IV. Kesimpulan/ Penutup
Usaha peningkatan mutu pendidikan ini nampaknya belum mencapai taraf yang memadai (critical mass). Dengan pendidikan diharapkan mampu meningkatkan taraf kehidupan masyarakat pada umumnya. Selama ini telah terjadi kecenderungan dalam memaknai mutu pendidikan yang hanya dikaitkan dengan aspek kemampuan akademik dan lebih khusus lagi hanya aspek kognitif, yang pada gilirannya berdampak terabaikannya aspek-aspek moral, akhlak, budi pekerti, seni dan olah raga serta life skill. Berdasarkan hal tersebut, maka kurikulum perlu disempurnakan dengan pendekatan berbasis kompetensi.
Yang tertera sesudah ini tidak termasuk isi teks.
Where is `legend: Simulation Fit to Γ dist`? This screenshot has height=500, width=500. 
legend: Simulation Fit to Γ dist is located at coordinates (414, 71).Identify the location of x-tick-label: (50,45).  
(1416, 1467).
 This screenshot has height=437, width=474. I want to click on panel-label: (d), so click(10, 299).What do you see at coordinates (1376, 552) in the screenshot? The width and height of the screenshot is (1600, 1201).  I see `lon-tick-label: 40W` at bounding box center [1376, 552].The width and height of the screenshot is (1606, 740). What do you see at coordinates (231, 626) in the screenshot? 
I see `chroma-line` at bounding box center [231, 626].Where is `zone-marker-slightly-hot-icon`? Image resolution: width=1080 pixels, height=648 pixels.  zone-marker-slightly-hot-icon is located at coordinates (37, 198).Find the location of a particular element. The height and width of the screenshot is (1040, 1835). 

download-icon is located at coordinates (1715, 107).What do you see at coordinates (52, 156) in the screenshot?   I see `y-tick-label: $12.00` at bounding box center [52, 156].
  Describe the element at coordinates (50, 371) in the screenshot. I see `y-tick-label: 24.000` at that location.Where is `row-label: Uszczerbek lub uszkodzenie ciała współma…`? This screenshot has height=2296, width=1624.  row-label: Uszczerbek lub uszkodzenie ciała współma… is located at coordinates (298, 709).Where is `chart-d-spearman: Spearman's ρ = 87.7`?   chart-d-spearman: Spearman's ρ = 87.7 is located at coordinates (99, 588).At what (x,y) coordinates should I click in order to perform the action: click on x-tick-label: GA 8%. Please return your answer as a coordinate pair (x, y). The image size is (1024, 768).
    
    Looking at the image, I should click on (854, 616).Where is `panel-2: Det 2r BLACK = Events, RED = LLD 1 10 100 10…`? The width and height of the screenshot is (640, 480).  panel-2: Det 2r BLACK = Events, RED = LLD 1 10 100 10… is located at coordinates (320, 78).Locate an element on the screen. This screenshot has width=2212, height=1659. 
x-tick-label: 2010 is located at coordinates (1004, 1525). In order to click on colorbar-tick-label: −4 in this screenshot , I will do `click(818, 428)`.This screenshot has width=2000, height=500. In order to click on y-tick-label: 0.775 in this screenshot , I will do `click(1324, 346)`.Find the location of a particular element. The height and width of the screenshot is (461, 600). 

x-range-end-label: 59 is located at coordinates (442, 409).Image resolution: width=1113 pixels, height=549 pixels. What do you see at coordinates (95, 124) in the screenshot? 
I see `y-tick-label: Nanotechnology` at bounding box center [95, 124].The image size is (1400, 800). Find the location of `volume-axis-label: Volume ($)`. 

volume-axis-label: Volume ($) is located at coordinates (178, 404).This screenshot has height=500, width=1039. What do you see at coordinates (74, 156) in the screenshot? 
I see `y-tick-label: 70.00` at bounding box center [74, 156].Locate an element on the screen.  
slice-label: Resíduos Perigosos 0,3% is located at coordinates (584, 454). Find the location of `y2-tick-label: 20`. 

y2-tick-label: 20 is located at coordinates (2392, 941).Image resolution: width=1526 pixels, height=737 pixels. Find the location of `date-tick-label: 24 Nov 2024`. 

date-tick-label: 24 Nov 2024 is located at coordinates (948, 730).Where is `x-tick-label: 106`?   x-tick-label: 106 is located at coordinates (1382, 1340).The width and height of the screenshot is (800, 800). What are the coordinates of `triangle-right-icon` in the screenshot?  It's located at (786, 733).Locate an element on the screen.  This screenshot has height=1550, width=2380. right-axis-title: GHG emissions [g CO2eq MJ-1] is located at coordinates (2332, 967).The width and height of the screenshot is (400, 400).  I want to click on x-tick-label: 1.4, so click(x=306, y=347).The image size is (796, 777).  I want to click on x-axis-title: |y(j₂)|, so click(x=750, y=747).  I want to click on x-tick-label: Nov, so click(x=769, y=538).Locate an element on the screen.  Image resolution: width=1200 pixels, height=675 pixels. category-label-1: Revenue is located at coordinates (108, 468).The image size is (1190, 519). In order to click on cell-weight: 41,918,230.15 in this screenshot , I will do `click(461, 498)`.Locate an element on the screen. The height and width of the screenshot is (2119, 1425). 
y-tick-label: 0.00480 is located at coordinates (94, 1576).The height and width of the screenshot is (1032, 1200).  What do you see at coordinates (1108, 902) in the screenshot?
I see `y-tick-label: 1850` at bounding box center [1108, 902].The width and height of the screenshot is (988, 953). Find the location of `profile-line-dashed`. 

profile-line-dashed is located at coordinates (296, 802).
Berkaitan dengan bahasa Arab yang nota-bene adalah bagian dari rumpun PAI, sebab meski terdapat perubahan paradigma terhadap posisi bahasa Arab dari bahasa agama kepada bahasa asing. Namun perubahan ini tidak serta merta meninggalkan posisi bahasa Arab sebagai bahasa Agama.
Konsep dan Karakter manajemen kurikulum PBA sebagai suatu sistem/ proses mencakup pengelolaan organisasi pembelajaran bahasa Arab sebagai mata pelajaran harus berlandaskan model kemahiran bahasa harus signifikan, tidak bias. Tanpa itu, fungsi manajemen kurikulum semakin sulit terkonsep.
Dalam ruang lingkup kurikulum, manajemen memiliki fungsi-fungsi sebagai berikut: mengelola perencanaan kurikulum, mengelola implementasi kurikulum, mengelola pelaksanaan evaluasi kurikulum, mengelola perumusan penetapan kriteria dan pelaksanaan kenaikan kelas/kelulusan, mengelola pengembangan bahan ajar, media pembelajaran, dan sumber belajar, serta mengelola pengembangan ekstrakurikuler dan kokurikuler.
Pada titik ini, pengajar bahasa Arab yang sekaligus menjadi manajer kurikulum PBA harus bisa menempatkan posisi bahasa Arab sekaligus sebagai bahasa Asing yang diharapkan tidak sekedar bertujuan untuk pemahaman proses peribadatan, akan tetapi perlu perumusan lebih seksama prihal kemungkinan mengaktualisasikan kemahiran peserta didik dalam berbahasa asing secara konseptual.